One retailer that has done particularly badly is Marks & Spencer, says Ashley Armstrong in The Times. Not only did the company announce its “first loss in its 94-year history” last November, but it has now said that “volatile trading” over the festive season has led to total clothing sales falling by 25.1% to £787 million over the 13 weeks to Boxing Day. Even strong online sales growth of 47.5%, helped by an improved presence on social media and the ability to ship trapped products in closed shops, failed to compensate for a 46.5% fall in in-store clothing sales.

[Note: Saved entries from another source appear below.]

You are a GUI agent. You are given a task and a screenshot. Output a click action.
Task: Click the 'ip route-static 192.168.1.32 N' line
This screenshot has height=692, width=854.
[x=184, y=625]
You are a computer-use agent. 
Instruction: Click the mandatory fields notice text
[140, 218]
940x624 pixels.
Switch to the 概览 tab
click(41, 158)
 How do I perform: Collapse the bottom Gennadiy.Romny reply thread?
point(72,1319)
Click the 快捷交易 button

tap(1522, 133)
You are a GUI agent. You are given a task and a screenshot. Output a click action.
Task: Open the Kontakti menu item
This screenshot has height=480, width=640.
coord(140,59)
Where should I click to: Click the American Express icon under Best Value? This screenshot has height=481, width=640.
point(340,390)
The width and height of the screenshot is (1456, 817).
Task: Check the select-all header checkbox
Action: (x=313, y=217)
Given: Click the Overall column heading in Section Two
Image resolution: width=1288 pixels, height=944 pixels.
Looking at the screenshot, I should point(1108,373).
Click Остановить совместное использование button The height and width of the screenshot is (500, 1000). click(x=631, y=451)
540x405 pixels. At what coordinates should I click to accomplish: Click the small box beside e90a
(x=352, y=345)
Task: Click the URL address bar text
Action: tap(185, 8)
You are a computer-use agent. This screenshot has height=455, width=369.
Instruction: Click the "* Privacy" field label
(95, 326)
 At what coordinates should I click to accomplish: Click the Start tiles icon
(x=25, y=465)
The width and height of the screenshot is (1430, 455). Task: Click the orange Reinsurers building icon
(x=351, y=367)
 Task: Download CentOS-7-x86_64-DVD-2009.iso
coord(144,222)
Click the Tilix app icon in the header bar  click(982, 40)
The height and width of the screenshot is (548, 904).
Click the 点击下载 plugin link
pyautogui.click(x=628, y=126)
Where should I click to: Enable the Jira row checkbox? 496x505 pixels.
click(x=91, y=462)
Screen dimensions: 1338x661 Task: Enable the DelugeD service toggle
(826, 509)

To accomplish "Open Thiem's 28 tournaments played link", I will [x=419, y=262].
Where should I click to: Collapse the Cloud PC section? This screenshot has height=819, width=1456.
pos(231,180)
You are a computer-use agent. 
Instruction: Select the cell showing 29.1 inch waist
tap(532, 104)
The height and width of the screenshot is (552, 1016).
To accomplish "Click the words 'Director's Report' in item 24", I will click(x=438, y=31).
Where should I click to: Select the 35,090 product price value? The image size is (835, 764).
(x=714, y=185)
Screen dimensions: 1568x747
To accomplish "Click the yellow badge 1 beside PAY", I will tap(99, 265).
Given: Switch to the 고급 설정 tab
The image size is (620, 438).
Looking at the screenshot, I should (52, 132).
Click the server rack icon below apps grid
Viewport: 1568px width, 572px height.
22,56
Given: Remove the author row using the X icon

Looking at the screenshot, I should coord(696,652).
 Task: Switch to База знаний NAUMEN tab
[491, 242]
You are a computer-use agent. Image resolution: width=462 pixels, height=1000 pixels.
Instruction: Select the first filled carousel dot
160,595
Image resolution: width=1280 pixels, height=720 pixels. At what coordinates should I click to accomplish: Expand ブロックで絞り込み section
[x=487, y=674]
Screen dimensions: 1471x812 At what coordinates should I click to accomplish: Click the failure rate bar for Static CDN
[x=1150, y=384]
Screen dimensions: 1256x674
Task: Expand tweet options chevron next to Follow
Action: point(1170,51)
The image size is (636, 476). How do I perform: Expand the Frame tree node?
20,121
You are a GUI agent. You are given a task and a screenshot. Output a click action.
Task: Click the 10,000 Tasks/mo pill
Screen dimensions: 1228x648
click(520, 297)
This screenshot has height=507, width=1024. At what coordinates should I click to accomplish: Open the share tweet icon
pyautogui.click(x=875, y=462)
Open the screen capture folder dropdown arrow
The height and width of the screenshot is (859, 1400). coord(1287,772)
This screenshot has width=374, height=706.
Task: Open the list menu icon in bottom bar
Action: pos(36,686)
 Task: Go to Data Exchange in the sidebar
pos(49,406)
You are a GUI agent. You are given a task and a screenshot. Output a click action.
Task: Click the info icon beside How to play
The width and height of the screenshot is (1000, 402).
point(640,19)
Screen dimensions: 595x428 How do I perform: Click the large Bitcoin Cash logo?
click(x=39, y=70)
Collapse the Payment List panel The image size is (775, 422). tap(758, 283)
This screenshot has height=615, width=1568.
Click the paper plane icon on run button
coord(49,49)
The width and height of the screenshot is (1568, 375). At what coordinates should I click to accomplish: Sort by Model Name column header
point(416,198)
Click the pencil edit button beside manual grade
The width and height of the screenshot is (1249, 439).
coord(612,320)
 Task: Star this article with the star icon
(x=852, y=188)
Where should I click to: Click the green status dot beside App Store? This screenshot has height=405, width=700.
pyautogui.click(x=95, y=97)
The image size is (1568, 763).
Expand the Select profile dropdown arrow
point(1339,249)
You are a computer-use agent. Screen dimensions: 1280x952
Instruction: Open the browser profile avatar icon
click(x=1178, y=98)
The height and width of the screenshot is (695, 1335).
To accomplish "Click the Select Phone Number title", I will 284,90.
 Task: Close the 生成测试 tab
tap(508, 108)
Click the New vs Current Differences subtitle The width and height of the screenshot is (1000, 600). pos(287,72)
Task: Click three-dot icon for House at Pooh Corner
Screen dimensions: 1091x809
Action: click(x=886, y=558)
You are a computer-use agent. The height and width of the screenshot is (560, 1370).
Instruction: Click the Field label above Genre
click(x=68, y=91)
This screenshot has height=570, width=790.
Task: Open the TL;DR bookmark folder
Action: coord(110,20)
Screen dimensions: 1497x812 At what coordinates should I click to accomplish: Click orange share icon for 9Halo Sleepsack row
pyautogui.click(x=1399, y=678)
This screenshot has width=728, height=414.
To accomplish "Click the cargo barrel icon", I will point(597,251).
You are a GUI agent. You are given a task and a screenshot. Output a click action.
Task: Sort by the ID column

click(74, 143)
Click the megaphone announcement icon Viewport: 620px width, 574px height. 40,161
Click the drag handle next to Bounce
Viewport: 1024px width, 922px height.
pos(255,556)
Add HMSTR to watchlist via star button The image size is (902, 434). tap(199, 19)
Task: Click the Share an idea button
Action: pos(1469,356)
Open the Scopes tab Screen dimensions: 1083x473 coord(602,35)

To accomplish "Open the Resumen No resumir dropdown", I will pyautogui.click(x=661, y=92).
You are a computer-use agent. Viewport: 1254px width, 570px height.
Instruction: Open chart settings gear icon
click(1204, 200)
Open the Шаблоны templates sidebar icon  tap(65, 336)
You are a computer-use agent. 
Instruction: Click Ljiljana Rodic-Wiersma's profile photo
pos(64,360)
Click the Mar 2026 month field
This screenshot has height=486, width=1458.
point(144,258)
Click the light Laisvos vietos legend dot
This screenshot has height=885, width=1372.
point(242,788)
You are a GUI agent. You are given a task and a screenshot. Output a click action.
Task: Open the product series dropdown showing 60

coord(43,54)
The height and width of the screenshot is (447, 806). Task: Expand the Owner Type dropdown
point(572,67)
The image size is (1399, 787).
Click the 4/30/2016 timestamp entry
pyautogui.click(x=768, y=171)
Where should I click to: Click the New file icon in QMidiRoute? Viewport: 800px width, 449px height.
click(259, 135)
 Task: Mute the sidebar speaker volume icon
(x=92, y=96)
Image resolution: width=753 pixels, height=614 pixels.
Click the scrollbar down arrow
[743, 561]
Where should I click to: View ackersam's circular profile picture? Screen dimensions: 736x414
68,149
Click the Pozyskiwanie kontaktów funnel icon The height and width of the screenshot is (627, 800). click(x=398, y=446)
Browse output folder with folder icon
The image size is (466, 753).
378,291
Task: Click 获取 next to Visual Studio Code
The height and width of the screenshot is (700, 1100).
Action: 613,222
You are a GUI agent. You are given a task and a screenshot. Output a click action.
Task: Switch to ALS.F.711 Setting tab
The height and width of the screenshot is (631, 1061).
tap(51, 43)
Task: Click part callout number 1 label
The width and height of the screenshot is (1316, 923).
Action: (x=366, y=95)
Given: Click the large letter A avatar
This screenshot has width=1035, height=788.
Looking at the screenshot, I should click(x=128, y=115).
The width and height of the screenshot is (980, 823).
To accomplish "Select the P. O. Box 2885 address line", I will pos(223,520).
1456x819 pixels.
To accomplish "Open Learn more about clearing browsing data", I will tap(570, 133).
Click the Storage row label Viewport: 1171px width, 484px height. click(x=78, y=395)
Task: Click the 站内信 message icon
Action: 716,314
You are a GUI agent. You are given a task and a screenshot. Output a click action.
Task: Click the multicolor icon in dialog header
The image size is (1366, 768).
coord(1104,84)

Even food sales have failed to provide much a silver lining for M&S, says Ben Marlow in The Daily Telegraph. In theory, the fact that their food halls were allowed to remain open should have given them a competitive boost. However, unlike the supermarkets, they were still forced to cordon off their clothing aisles, while the closure of their cafes also hit the bottom line. No wonder, then, that the group has decided to “hang onto the Treasury’s business rates freebie” while the grocers and other retailers allowed to stay open have handed the tax break back.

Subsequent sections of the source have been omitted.